Copy verbatim the part of the records that begins with the line containing "Click the Security" and ends with the line containing "Action: click(x=460, y=84)", including both of those lines.

Target pointing data:
+++

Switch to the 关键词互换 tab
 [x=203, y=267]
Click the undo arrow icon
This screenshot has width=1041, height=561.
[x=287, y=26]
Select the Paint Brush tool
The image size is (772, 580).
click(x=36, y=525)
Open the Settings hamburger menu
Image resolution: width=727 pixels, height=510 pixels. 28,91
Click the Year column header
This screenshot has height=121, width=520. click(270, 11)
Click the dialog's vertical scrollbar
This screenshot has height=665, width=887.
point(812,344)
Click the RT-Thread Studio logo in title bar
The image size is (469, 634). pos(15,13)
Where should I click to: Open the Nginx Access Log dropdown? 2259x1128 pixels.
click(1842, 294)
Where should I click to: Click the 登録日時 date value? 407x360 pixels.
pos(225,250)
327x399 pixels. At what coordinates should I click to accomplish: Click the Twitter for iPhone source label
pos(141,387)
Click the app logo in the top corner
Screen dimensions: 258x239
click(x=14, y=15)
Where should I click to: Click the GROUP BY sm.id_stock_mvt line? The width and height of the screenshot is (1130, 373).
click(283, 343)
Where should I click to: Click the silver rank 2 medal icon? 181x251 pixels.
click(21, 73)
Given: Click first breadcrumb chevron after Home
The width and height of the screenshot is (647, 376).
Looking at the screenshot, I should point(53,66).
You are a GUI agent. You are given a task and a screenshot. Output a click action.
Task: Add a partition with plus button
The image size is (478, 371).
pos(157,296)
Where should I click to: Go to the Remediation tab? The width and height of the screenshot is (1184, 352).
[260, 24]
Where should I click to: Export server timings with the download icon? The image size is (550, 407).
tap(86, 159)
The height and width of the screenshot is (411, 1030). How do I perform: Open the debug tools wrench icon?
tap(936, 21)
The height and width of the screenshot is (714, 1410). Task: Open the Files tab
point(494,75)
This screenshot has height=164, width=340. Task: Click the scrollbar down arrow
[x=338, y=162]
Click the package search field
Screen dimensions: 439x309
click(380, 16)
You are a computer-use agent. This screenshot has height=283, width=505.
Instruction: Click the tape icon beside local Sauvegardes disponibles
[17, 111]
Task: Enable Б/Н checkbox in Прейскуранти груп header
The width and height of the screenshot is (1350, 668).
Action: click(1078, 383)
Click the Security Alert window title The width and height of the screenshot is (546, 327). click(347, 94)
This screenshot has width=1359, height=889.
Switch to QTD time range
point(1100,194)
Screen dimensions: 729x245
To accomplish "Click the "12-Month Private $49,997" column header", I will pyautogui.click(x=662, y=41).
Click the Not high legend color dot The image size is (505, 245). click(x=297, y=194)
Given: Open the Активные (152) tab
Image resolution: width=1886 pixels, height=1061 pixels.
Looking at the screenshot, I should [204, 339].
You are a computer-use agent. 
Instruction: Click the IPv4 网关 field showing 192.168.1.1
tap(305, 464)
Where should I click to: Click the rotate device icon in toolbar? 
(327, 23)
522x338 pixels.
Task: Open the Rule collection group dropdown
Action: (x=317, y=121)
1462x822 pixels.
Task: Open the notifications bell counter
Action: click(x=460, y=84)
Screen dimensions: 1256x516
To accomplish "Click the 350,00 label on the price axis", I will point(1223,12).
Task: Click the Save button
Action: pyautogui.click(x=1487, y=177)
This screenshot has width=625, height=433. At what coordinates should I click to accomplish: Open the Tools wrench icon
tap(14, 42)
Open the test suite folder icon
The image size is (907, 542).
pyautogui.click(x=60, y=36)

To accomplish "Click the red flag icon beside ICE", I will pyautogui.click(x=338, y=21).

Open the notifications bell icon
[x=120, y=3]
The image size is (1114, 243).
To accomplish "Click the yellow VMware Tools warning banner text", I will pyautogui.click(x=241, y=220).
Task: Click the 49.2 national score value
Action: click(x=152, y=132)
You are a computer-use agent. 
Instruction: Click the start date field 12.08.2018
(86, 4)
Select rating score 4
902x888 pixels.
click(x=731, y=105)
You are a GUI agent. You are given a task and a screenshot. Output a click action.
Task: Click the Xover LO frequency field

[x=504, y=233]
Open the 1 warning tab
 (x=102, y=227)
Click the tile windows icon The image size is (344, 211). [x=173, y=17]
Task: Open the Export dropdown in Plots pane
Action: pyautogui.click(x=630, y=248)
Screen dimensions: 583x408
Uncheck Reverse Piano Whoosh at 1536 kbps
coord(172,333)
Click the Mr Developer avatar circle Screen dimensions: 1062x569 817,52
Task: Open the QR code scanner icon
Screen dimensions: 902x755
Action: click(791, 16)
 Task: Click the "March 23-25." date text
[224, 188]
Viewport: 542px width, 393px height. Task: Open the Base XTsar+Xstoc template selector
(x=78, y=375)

+++

THE COMPLETED TASK ::
Click the Security Alert window title The width and height of the screenshot is (546, 327). click(347, 94)
This screenshot has width=1359, height=889.
Switch to QTD time range
point(1100,194)
Screen dimensions: 729x245
To accomplish "Click the "12-Month Private $49,997" column header", I will pyautogui.click(x=662, y=41).
Click the Not high legend color dot The image size is (505, 245). click(x=297, y=194)
Given: Open the Активные (152) tab
Image resolution: width=1886 pixels, height=1061 pixels.
Looking at the screenshot, I should [204, 339].
You are a computer-use agent. 
Instruction: Click the IPv4 网关 field showing 192.168.1.1
tap(305, 464)
Where should I click to: Click the rotate device icon in toolbar? 
(327, 23)
522x338 pixels.
Task: Open the Rule collection group dropdown
Action: (x=317, y=121)
1462x822 pixels.
Task: Open the notifications bell counter
Action: click(x=460, y=84)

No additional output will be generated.